Microsoft has been adding features to its cloud at an impressive pace in an effort to bring it up to par with AWS. It's caught the attention of industry watchers, including ones who aren't afraid to throw punches. James Urquhart, director of Dell's cloud management product and an industry pundit, recently tweeted the following:
I have to say, however, that Microsoft continues to quietly build a compelling case for Azure for the enterprise.
Here's some of the news out of Redmond in recent weeks:
- Virtual machine enhancements including the preview of a distributed cache system, which allows customers to use cached versions of applications or VMs to improve scalability and performance; and schedule-based auto-scaling.
- The rollout of Windows Azure multi-factor authentication for services such as VPNs, web applications, Azure, Office 365 and application features such as enhanced service bus for messaging across hosted applications, and push notification capabilities.
- GA of HDInsights: This is an Apache Hadoop-based big data analytics platform that gives Microsoft a BI tool to compete with Amazon Web Services' Elastic Map Reduce (EMR) and Google's BigQuery. Read more.
- Automatic backup to Windows Azure: Backup and recovery is a natural use case for cloud computing, and Azure recently rolled out automatic backups from within Windows Sever and Systems Center, and have the files backed up directly into Azure.
- Plans to create a dedicated public cloud for federal government workloads.
- Preview of Import/Export storage: This allows customers to ship large amounts of data in encrypted hard disk drives via FedEx to avoid them traveling over public Internet connections. More here.

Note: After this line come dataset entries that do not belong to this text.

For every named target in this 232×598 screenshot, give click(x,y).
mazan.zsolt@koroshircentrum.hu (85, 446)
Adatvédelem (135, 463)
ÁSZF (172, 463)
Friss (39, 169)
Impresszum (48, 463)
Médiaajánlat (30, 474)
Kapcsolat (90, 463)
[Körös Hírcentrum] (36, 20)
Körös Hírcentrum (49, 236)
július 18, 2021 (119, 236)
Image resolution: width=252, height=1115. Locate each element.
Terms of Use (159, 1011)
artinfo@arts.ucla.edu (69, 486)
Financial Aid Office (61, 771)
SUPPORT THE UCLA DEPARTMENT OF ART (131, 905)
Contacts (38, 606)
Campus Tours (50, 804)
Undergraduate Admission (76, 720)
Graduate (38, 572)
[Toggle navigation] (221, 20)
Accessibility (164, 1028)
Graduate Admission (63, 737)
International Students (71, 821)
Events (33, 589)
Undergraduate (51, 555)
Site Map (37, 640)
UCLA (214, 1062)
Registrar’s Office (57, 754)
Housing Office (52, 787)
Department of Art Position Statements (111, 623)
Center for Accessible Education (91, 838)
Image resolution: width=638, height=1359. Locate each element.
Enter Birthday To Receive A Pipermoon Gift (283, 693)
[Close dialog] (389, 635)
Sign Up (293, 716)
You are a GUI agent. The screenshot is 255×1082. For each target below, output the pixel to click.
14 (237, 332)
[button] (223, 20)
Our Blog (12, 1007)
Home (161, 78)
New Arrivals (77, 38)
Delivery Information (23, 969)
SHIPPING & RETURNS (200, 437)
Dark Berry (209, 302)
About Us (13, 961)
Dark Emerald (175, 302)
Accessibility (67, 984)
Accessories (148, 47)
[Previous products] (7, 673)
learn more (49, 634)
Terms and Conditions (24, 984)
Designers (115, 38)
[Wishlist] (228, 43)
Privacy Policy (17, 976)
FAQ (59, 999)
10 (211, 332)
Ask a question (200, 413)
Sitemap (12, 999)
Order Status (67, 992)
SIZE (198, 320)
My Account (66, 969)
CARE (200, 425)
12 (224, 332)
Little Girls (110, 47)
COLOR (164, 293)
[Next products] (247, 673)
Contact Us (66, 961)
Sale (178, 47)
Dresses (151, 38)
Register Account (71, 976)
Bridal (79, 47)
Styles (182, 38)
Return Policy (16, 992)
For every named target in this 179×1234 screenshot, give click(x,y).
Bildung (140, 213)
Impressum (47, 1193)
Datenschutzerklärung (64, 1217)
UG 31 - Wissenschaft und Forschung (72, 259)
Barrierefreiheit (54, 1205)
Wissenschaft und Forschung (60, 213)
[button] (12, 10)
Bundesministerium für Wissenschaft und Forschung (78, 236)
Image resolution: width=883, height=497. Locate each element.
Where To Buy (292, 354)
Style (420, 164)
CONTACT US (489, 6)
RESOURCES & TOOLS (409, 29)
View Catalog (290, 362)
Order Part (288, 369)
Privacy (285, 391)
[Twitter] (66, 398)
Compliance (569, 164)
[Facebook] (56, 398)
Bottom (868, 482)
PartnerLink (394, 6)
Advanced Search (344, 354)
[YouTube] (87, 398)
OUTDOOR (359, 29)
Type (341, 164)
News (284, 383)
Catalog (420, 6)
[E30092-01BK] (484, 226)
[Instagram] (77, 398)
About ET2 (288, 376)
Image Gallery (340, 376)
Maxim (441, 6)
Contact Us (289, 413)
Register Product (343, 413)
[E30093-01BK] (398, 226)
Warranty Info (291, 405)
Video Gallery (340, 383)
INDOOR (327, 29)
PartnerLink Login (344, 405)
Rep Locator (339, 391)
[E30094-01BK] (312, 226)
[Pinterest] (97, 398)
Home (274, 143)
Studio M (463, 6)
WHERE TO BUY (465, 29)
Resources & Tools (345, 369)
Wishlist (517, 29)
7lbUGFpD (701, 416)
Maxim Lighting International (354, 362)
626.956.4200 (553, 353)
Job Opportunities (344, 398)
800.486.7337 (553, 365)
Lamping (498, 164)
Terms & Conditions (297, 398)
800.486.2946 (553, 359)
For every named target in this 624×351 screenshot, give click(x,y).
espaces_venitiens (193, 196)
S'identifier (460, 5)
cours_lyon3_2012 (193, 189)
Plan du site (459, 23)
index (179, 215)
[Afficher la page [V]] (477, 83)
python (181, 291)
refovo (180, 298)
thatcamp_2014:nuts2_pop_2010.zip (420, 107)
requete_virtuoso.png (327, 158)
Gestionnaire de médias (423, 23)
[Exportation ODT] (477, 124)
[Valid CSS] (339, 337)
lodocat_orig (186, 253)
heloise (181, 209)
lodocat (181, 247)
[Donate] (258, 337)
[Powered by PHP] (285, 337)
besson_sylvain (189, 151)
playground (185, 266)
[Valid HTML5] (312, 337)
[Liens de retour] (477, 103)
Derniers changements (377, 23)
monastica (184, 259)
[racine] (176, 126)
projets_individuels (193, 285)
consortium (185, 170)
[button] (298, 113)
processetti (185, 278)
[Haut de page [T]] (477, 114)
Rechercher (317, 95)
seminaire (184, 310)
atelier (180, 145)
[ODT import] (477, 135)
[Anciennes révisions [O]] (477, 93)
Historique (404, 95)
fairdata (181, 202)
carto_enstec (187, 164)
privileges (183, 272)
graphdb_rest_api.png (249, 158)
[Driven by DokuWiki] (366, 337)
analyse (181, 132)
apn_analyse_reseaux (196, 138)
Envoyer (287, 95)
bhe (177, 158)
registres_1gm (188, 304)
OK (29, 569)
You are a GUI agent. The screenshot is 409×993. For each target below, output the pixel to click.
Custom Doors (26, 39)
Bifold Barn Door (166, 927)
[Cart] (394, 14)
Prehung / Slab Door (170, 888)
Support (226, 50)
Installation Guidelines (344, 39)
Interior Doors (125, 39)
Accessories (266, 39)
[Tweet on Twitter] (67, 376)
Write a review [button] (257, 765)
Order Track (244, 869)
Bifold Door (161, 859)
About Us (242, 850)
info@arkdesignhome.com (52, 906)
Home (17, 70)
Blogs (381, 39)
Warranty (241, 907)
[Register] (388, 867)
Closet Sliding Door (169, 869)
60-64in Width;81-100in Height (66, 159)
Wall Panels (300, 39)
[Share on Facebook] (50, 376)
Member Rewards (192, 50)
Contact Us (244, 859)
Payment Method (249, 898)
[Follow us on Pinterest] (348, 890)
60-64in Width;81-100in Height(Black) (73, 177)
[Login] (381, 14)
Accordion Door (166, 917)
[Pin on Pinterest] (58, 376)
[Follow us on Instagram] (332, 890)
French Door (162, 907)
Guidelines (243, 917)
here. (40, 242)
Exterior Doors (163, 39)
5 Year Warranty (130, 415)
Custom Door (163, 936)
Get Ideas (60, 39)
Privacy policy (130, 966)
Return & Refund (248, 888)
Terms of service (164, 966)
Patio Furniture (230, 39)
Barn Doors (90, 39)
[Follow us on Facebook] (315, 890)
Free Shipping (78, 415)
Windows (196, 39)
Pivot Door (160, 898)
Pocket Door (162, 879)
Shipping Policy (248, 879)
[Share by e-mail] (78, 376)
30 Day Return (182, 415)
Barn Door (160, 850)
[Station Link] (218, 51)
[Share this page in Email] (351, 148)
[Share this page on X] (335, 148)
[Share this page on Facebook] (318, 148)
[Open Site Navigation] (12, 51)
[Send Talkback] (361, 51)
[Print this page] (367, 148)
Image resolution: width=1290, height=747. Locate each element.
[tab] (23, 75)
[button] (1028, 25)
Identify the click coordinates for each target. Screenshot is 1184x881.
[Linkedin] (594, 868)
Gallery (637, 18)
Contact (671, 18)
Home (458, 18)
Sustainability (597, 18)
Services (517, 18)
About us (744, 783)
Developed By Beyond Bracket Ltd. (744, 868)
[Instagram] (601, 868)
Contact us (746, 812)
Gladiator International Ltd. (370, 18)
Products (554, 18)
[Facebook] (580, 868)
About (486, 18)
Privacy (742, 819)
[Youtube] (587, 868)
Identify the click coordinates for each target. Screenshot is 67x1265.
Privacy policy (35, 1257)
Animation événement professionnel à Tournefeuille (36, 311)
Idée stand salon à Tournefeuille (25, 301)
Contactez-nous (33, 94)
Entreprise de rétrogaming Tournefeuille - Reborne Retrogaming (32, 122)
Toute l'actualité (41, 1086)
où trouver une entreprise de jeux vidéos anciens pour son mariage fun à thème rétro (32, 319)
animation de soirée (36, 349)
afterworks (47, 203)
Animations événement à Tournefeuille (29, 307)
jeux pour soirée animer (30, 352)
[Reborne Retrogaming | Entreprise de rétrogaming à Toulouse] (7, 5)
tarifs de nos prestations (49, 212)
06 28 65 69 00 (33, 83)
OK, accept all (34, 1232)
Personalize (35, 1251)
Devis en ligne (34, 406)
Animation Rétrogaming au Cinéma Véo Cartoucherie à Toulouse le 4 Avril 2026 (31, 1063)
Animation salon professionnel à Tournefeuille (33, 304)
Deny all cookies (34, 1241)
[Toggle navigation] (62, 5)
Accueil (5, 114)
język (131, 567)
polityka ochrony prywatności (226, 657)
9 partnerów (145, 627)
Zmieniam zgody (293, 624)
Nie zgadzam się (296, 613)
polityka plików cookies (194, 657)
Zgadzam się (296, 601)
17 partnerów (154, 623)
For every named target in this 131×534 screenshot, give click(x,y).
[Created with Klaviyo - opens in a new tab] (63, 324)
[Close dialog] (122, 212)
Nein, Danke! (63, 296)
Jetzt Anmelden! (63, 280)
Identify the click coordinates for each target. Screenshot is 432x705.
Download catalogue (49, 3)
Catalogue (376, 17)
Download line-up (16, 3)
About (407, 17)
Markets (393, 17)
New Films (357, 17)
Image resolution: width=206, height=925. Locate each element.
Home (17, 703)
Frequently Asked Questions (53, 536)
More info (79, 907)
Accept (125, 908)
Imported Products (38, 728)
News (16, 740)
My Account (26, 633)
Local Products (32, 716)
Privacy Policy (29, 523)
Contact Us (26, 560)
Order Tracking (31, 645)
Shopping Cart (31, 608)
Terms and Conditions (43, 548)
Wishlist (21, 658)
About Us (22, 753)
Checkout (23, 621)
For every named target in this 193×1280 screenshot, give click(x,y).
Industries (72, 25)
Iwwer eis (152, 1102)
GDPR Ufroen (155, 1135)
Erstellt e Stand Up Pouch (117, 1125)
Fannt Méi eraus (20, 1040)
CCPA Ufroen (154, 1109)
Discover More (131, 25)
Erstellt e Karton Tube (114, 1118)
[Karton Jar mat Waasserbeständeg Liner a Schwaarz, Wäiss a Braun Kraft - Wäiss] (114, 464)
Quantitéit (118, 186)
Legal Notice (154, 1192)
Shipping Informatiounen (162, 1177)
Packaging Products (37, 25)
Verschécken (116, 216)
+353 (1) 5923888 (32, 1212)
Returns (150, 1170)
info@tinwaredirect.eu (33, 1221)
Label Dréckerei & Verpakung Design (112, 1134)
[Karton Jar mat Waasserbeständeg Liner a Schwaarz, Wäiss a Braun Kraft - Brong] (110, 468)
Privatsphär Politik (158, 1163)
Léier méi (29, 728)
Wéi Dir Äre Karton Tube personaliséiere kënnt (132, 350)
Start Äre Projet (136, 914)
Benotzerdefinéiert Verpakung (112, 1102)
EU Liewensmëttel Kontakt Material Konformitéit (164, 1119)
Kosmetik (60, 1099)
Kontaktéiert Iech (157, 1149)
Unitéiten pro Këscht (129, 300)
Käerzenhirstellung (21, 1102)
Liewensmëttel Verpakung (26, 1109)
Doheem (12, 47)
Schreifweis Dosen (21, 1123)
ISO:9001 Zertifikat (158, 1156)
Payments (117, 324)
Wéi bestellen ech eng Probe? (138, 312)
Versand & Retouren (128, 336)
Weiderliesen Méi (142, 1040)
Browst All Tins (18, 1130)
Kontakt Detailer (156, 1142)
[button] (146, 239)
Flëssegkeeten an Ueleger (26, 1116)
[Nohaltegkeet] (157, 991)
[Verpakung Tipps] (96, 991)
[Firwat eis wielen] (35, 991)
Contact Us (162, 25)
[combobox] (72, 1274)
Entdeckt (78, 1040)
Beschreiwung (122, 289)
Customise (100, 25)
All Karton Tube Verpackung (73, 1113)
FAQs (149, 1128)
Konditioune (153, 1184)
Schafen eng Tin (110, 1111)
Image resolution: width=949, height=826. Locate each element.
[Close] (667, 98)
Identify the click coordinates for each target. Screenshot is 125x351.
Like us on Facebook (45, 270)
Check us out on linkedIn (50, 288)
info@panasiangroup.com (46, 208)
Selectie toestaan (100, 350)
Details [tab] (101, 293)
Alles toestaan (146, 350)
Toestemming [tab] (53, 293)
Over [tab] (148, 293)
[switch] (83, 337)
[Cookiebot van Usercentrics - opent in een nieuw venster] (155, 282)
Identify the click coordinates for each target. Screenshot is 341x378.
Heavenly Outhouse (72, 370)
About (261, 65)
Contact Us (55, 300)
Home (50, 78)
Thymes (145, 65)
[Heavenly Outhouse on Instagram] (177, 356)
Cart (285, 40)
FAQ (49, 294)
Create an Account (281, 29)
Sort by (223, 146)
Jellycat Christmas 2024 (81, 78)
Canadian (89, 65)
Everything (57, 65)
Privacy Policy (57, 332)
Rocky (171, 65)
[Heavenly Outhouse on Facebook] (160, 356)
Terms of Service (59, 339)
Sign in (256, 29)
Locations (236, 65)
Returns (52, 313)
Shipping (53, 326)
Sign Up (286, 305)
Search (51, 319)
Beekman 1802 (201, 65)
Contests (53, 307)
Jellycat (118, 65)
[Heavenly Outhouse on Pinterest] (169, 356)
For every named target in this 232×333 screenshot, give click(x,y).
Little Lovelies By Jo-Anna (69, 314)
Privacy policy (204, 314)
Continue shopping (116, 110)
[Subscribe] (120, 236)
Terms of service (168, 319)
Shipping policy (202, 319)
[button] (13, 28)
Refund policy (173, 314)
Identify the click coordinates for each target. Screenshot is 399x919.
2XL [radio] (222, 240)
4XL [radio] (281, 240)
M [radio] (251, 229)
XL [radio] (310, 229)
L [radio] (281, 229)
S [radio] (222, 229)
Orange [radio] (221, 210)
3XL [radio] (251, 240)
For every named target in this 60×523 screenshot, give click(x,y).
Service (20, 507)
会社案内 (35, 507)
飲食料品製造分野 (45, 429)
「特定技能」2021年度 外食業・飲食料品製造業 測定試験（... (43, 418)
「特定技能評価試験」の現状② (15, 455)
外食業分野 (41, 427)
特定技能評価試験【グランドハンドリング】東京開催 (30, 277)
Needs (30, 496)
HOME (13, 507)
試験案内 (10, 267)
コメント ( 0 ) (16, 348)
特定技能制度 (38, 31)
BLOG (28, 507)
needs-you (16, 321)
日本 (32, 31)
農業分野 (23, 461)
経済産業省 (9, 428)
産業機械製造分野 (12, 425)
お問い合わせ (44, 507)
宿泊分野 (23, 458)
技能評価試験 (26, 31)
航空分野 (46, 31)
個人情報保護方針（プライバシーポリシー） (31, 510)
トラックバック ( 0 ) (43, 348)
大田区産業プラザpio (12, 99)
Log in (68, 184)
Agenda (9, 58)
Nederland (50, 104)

One of the strengths of Amazon Web Services' cloud is its massive marketplace of products and services that are optimized to run on top of AWS IaaS. Microsoft is starting to build that up too. KEMP Technologies, for example, recently came out with what it calls the first third-party load balancer in Azure. Cloud Cruiser rolled out monitoring and optimization tools for Azure workloads. Charito, an analytics and BI tool, added support for analyzing data stored in Azure. And EVault just ran a promotion to offer backup of data stored on premises that is linked to applications hosted in Azure.
Microsoft is also making in-roads in open source world. Dell and SUSE recently announced support for Microsoft's Hyper-V virtualization platform in the latest edition of SUSE's OpenStack distro. Ubuntu's Juju management platform, which lets customers create customized workflow processes, had added support for Azure services. And Microsoft's biggest pivot in the open source world for Azure occurred last year when it opened Azure up to offering Linux-based virtual machines in its IaaS.